### DataFrame
Spark SQL provides a special type of RDD called DataFrame which is organized into named columns. It is conceptually equivalent to a table in a relational database or a data frame in R/Python, but with richer optimizations. DataFrames can be constructed from a wide array of sources such as: structured data files, tables in Hive, external databases, or existing RDDs.
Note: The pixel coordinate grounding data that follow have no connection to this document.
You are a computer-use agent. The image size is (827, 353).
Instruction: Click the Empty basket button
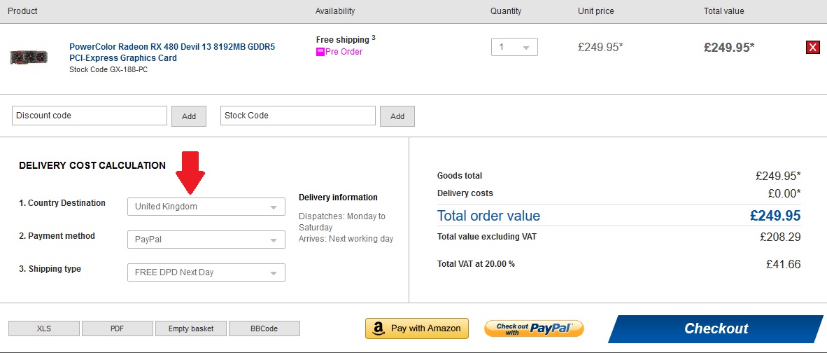click(x=190, y=328)
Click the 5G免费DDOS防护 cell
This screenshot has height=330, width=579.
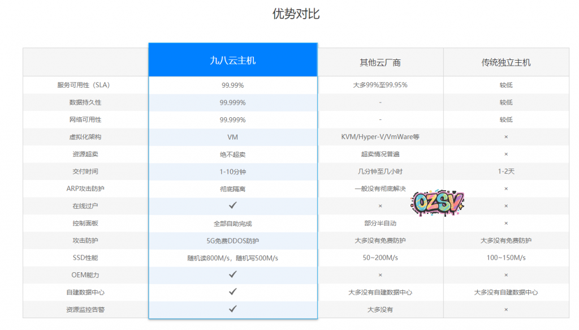point(232,241)
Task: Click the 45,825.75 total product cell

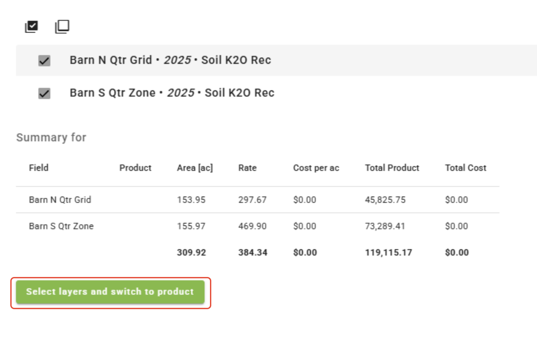Action: 385,200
In the following example, we will show that how to create a Dateframe for a JSON dataset.

In [1]:
import findspark
findspark.init()

import pyspark
from pyspark.sql.session import SparkSession

sc = pyspark.SparkContext(appName="myAppName")
spark = SparkSession(sc)

In [2]:
# Defines a Python list storing one JSON object.
json_strings = ['{"name":"Bob","address":{"city":"Los Angeles","state":"California"}}']

In [3]:
# Defines an RDD from the Python list.
peopleRDD = sc.parallelize(json_strings)

In [4]:
people = spark.read.json(peopleRDD)
people.show()

+--------------------+----+
|             address|name|
+--------------------+----+
|[Los Angeles,Cali...| Bob|
+--------------------+----+



### Text Search
In this example we show how to search through the error messages in a log file using Dataframe.

In [5]:
from pyspark.sql import Row

In [6]:
text_data = sc.parallelize(["MYSQL ERROR 1\n","MYSQL ERROR 2\n","MYSQL\n"])

In [7]:
# Creates a DataFrame having a single column named "line"
df = text_data.map(lambda r: Row(r)).toDF(["line"])

In [8]:
df.show()

+--------------+
|          line|
+--------------+
|MYSQL ERROR 1
|
|MYSQL ERROR 2
|
|        MYSQL
|
+--------------+



In [9]:
# Counts ERRORs
errors = df.filter(df["line"].like("%ERROR%"))

In [10]:
errors.show()

+--------------+
|          line|
+--------------+
|MYSQL ERROR 1
|
|MYSQL ERROR 2
|
+--------------+



In [11]:
# Counts all the errors
errors.count()

2